"The various health checks that have been offered as well as the lifestyle advice sent out are much appreciated and valued."

Increased productivity

Research has found that when organizations focus as much on well-being as they do on productivity, it resulted in a simultaneous boost in both the output and health levels of workers.

It should come as no surprise that healthier and happier employees are more productive. When we eat better and exercise more we are usually less tired and find it much easier to focus better and for longer. In fact, unhealthy lifestyles are correlated to unproductive workplace habits.

Although physical wellness is important, it is only one of the wellness dimensions that should to be considered when addressing wellbeing. In fact, there are three wellness dimensions: physical wellness, emotional wellness and social wellness. Each dimension plays an important role in improving employee wellbeing, and it is essential for the business managers looking to improve employee wellbeing to consider each dimension. 

10 ways to Improve Wellbeing In The Workplace

1. Know your vision and values - engage with employees before deciding on any changes – to get an insight into current wellbeing levels and feedback on how to boost this. Creating a collaborative culture, with philanthropy at its core, is likely to be well received by staff.

2. Work smarter - look at workflows and patterns, sizes and locations of teams, desk ratios, use of technology and meeting rooms, facilities for mobile workers and provision of support/recreational spaces. A workspace that sounds, looks, feels and smells great, and reflects the individuality of the people in it, while meeting business needs, will be more efficient and morale-boosting.

3. See the light - Bring the great outdoors inside. Workers who have outside views are likely to be up to 25% more productive and process calls 12% faster, according to World Green Building Council research. Exposure to natural light increases productivity by 18% and better lighting in general pushes up work rates by 23%.

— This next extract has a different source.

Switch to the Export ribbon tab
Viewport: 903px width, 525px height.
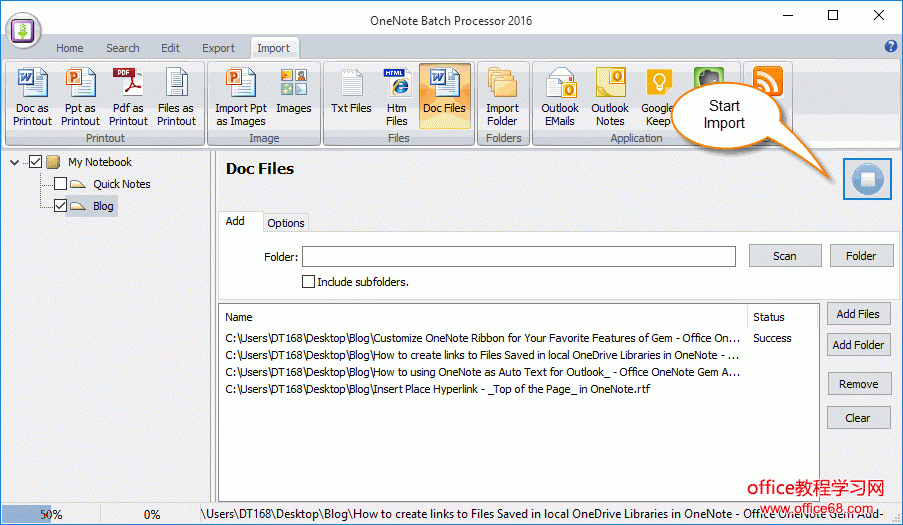(218, 48)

4. Breathe easy - Research suggests that improved air quality and ventilation increase productivity by up to 11% and thermal comfort by 3% - which doesn’t necessarily require fancy ventilation, air conditioning and heating systems, although these will help too. Humble indoor plants don’t just look nice; they also work quietly behind the scenes to absorb carbon dioxide and release oxygen.

5. Turn down the volume - Phones ringing, conversations and a general background hum can make it hard, if not impossible, for people to concentrate. By looking into providing quiet spaces for colleagues to work can decrease employee dissatisfaction.




6. Add a splash of colour - Yellow gets the creative juices flowing, green reduces stress and promotes calmness and blue promotes focus. Introducing splashes of colour, art, greenery and bringing the outdoors indoors can all contribute to wellbeing. 

7. Get fit for work - Some 45% of workers complain that they have a stressful journey to the office, according to the British Council for Offices. So why not encourage employees to get on their bike or walk to work. Not only will they avoid being stuck in rush-hour traffic, but they will also get a boost of exercise-induced happy hormones before the working day even begins. Install cycle racks, a shower, changing room and lockers, which will also help you to increase your environmental rating. Or consider having a gym on-site or offering staff a discounted membership to a nearby gym.

8. Get your five-a-day - By providing healthy meal options, a juice bar, free fruit or even just somewhere for people to prepare good food, you’ll be helping them to eat well and keep their brains and bodies awake and alert. Also consider introducing break-out or relaxation areas where people can go to get away from their desks, get a change of scene, unwind or think creatively.

9. Get moving -

Workers sit for an average of 8.9 hours a day, according to the Get Britain Standing campaign – for many, that’s longer than they sleep. Sitting at a desk for longer than four hours a day causes stiffness, back pain and muscular problems, and it can disrupt blood sugar levels. Consider buying furniture to encourage people to get moving and be less sedentary. Staff who use standing or adjustable desks, sit-stand stools or chairs, and balance boards report less muscular pain, more energy and a greater focus. Also encourage regular breaks away from their desks.

10. Work on the move - Working nine to five, and only ever in the office, is a thing of the past for many people. Thanks to technology, people are increasingly getting their work done away from the office and at all times of the day and night. Consider offering flexible working hours and the ability to work from home, and on the move, in a bid to increase productivity.